The preferences are for the actual music, including the one close to jazz. Nevertheless, this orientation does not hinder A Piacere to propose you some more classical or thematic program (including entertainment pieces): Phil Woods, Martial Solal, David Liebman, Thélonius Monk, François Jeanneau, Mike Mower, Michel Legrand, Leonard Bernstein, Georges Gershwin, Jean Sébastien Bach, Giovanni Gabrieli, Anton Dvorak, Borodine, A. Glazounov…
Discography
CD "Une anche passe" CY 1115
CD "Triptyque" Distribution Musidisc
CD "Portrait" CD de promotion
See the page Discography for more details.
Dedication
"A Piacere s'impose en ignorant la crise d'identité."
"A Piacere imposes itself ignoring the identity crisis".
Revue "Diapason Harmonie" 1992
"Le quatuor de saxophones A PIACERE est une de ces formations que l’on voit éclore loin de Paris et dont on se dit immédiatement qu’elles valent les meilleures. Ces quatre musiciens possèdent une magnifique maîtrise instrumentale qui leur permet d’aborder avec succès toutes les tendances du répertoire".
"The saxophones quartet A PIACERE is one of this formations that we see emerging far from Paris but that we know immediately that they match the best. These four musicians control magnificently their instrument which let them work successfully with all the repertoire."

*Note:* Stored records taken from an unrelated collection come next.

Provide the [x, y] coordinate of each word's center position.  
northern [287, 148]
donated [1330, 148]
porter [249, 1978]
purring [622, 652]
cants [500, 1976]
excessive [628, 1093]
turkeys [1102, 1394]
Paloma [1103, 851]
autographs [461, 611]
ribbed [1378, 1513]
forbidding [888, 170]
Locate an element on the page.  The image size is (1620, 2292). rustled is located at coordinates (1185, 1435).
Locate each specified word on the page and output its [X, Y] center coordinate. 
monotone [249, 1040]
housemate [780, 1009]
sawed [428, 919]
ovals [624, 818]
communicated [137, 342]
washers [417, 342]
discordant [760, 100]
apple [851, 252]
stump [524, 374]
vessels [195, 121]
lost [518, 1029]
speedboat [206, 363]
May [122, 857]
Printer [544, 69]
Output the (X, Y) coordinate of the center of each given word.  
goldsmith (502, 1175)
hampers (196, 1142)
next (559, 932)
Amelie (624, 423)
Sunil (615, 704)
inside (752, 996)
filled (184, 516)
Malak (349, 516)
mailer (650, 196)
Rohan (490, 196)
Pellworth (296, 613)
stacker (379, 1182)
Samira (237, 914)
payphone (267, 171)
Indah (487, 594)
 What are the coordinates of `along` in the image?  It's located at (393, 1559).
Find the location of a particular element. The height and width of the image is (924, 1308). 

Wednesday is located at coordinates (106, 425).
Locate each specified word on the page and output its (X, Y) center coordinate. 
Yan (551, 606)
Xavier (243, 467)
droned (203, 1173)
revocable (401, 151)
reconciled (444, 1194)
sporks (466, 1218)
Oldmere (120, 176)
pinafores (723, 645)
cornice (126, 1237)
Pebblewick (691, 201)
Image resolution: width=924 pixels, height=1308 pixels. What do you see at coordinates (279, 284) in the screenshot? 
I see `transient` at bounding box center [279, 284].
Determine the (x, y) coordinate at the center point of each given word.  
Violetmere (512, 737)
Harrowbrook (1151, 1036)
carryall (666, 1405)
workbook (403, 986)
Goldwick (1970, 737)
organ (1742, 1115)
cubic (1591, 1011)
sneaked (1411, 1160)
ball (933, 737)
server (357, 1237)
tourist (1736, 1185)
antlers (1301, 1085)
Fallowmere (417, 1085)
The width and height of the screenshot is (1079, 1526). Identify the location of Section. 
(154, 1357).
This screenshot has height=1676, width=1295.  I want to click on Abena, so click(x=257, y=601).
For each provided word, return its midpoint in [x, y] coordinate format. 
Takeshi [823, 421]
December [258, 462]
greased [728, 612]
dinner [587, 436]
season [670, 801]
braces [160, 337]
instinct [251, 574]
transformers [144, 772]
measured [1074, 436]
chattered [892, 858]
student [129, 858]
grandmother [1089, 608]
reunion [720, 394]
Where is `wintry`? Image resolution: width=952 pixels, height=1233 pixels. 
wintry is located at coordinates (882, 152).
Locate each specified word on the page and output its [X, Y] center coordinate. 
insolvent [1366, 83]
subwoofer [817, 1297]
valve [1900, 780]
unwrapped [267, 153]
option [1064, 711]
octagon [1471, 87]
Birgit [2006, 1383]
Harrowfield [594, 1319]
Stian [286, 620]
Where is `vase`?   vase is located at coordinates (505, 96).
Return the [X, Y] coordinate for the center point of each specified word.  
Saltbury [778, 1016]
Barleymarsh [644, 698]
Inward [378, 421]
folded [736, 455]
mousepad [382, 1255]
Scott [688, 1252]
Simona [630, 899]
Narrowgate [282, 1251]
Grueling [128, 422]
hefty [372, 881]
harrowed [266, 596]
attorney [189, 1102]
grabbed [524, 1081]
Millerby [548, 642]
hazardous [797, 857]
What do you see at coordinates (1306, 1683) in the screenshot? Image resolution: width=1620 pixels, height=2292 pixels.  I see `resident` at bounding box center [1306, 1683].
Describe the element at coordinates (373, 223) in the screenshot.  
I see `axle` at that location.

Martial Solal, jazz pianist, arranger, composer and conductor
"La musique s’ouvre, les musiciens bougent, les musiciens se rencontrent, les jazzmen sortent de leur ghetto, les classiques s’encanaillent… Je voudrais remercier le quatuor A PIACERE d’avoir su me faire entendre « une anche passe » mieux que je ne pouvais l’imaginer moi même".
"Music is opening, musicians move, musicians meet, jazzmen get out from their ghetto, classics get naughty... I would like to thank the quartet A PIACERE for making me listen « une anche passe » better than I could imagine".
François Jeanneau, saxophonist and composer
The wind septet
Using the two quartets Aulodia and A Piacere, Jean-Pierre Caens decided to gather them in order to associate the color of the reeds with the dynamism of the saxophones (four saxophones, plus an oboe, a clarinet and a bassoon), for a program "From Europe to New York".
The opening "La cerenentola" by G. Rossini, the "Slavonic dances" by Anton Dvorak, the "Spanish miniatures" by Joaquim Turina, the "Saudades" by Darius Milhaud and the famous suite of "West Side Story" by Leonard Bernstein are part of the program, such as some more contemporary scores and some orders (F.Rossé, P.A.Charpy…).